Gianmarco Tamberi e Marcell Jacobs durante la tappa di Roma della Diamond League (foto LaPresse)
Uniti nella vittoria, uniti nella sconfitta: Jacobs e Tamberi, due modi diversi di affrontare una crisi
Quattro anni dopo le Olimpiadi di Tokyo, nello stesso stadio i due hanno disputato un Mondiale ben al di sotto del loro talento. Il velocista è pronto a lasciare, il saltatore in alto dà appuntamento a tutti un'altra volta
Sulla stessa pista che li aveva resi grandi, in un abbraccio tra due ori olimpici rimasto nella storia dello sport italiano, Marcell Jacobs e Gianmarco Tamberi hanno conosciuto anche l’amarezza di un risultato ampiamente al di sotto della loro fama. A Tokyo si è chiuso un cerchio durato quattro anni, e questa è una riflessione fin troppo facile. Quel che desta impressione, al termine di una domenica di atletica che ha avuto il sapore della fine di un’epoca, è la direzione diversa che i due eroi azzurri hanno intrapreso. Marcell e Gianmarco si passano soltanto due anni: classe 1994 il velocista, 1992 il saltatore. Eppure, nello scoramento provocato dalla delusione, quello più logoro è parso il più giovane.
“La testa mi sta dicendo che non riesce a continuare a reggere tutte queste delusioni. Non si può vivere nel passato, sono stato il primo che si è goduto le Olimpiadi i primi due mesi, ma poi si è rimesso subito in gioco. La parte più difficile per me è di vivere da atleta 24 ore su 24 e poi non vedere i risultati. Mi sento pesante, non fluido, non più quello di una volta”, ha ammesso con una sincerità e una brutalità difficile da rintracciare in un atleta che è stato capace di issarsi sul tetto del mondo in una gara che noi italiani abbiamo per anni osservato da lontano, come una cometa, un oggetto sacro, una sfida al mondo che ci vedeva esclusi per diritto divino. Tra il 9”80 del 2021 e il 10”16 di ieri passa un’eternità, non solo in termini di giorni, mesi e anni, ma anche a livello meramente cronometrico. Jacobs ha dimostrato di averlo capito, le sue parole lasciano aperto anche lo scenario della prosecuzione della carriera (“Il terzo europeo di fila potrebbe essere buono, ma è difficile ogni volta rincorrere le stagioni e gli infortuni”), ma l’impressione è che la sua sia una stanchezza insormontabile, non solo fisica ma anche e soprattutto mentale. “Un tempo così non lo facevo nemmeno quando facevo salto in lungo”, ha aggiunto, quasi a voler ribadire che il meglio è alle spalle e non c’è modo di vederlo tornare. A onor di Jacobs, è doveroso ricordare che la sua non è stata l’avventura di un’estate: oro nei 100 metri in due Europei consecutivi (2022 e 2024), capace comunque di ripresentarsi in finale olimpica a Parigi sempre nel 2024 stampando un 9”85 in una gara di livello strabiliante. Se effettivamente sceglierà di dire basta, lo avrà fatto dopo aver dato tutto.

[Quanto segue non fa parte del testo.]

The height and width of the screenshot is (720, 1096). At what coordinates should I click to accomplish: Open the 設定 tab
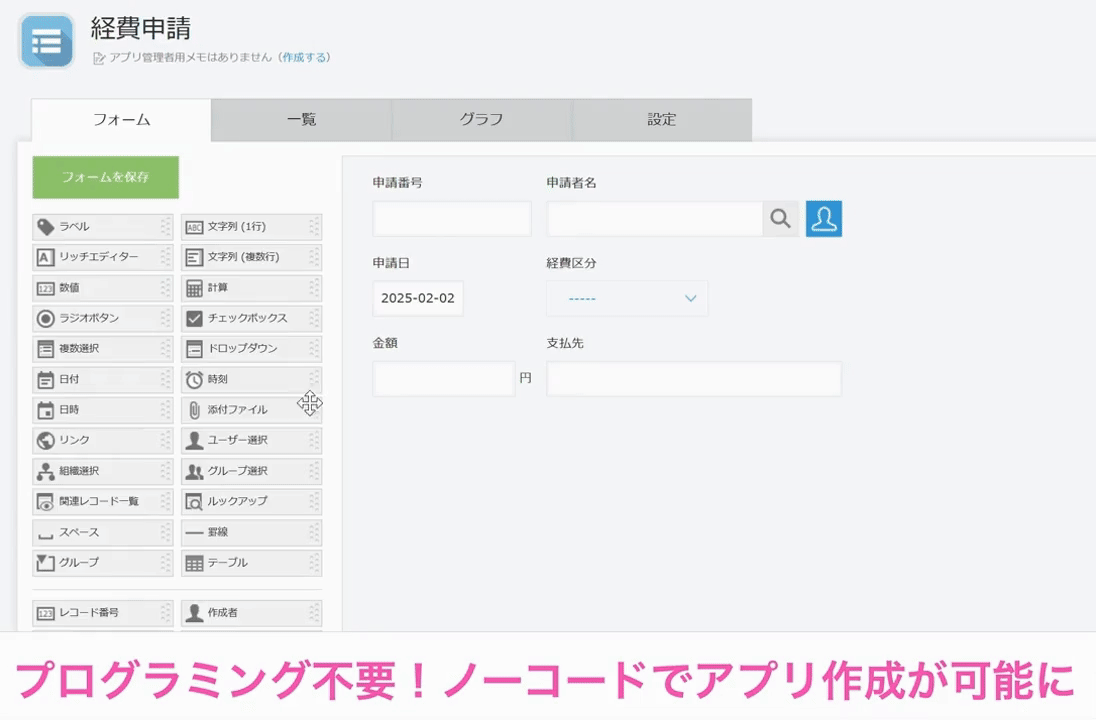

Gianmarco Tamberi ha invece optato per una reazione del tutto diversa. Si è presentato in Giappone nonostante una stagione lontanissima dai suoi livelli, ha pensato e creduto che la classe potesse essere riaccesa con un battito di mani, magari quello ritmato del pubblico di Tokyo. La realtà ha detto altro, eliminato in semifinale al secondo salto, due metri e 21 centimetri di amarezza. “Avrei voluto una quarta prova per provarci. Le sensazioni erano buone ma ho fatto un risultato pietoso. Mi sono presentato in condizioni tutt’altro che buone, ma sapevo di poter saltare oltre i 2 metri e 30, altrimenti non avrei lasciato in Italia la mia bambina di 20 giorni. Mi sento uno schifo”, ha detto, aggiungendo però tutta la sua voglia di rilanciare: “Avrei voluto avere un quarto salto per provarci ancora. So che i bassi possono servire per ripartire, anche se questo risultato mi fa male. L’anno scorso non avevo voglia di andare avanti, ora utilizzerò questa rabbia per continuare, non vedo l’ora di ricominciare la preparazione”. Rientra tutto nel personaggio, che aveva lasciato in bilico il suo futuro salvo annunciare, dal palco del Festival di Sanremo, la sua intenzione di andare avanti fino a Los Angeles 2028. Una mossa pienamente in linea con il suo profilo mediatico, così diverso non solo da quello di Jacobs ma di quasi tutti i suoi colleghi. Forse per questo è così strano averli visti felici e tristi nello stesso posto, solo quattro anni più tardi.